Crédito da Foto: Arquivo / Assessoria
O Palmeiras foi multado em 50 mil dólares (aproximadamente R$ 286 mil) pela Conmebol devido a um ato de racismo cometido por um torcedor durante o duelo contra o Cerro Porteño, realizado no Allianz Parque no dia 9 de abril, pela Copa Libertadores. O gesto racista foi direcionado a um camarote com representantes do clube paraguaio.
Após identificar o autor do ato no dia seguinte à partida, o Palmeiras o baniu do estádio, excluiu seu nome do programa Avanti e agora pretende acionar a Justiça para cobrar dele o valor da multa aplicada. O clube comunicou que acata a punição imposta pela entidade sul-americana.

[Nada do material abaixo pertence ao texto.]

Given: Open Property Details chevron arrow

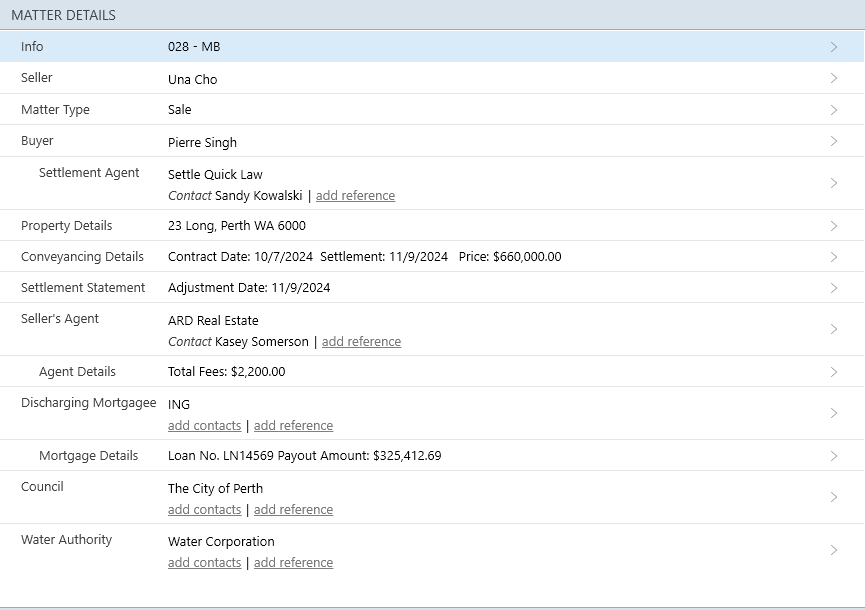Looking at the screenshot, I should click(x=834, y=226).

Curiosamente, a penalidade financeira foi a mesma recebida pelo Cerro Porteño em um caso semelhante envolvendo a torcida do clube paraguaio na Libertadores Sub-20, quando ofensas racistas foram direcionadas ao jogador Luighi. Neste episódio, porém, não houve a identificação de quem cometeu o ato.
Ações do clube e nota oficial
Em nota oficial, o Palmeiras afirmou que utilizou o sistema de reconhecimento facial e câmeras do Allianz Parque para identificar o autor do gesto racista.
O clube destacou que, além de excluí-lo da plataforma de compra de ingressos e do Avanti (caso fosse sócio), também registraria um Boletim de Ocorrência para garantir a apuração completa do caso.
O Palmeiras reforçou seu compromisso no combate à discriminação e reiterou que não tolera atitudes preconceituosas, especialmente dentro de sua casa. O clube afirmou seguir atuando para eliminar qualquer forma de racismo dos estádios da América do Sul.
Protestos e mensagens da torcida
Antes da partida contra o Cerro Porteño, torcedores alviverdes colaram cartazes nos arredores do Allianz Parque com frases como “Conmebol racista” e “Racismo não! Estamos atentos”. Durante o jogo, a torcida também entoou cânticos de protesto, como “racismo é crime, não é provocação”.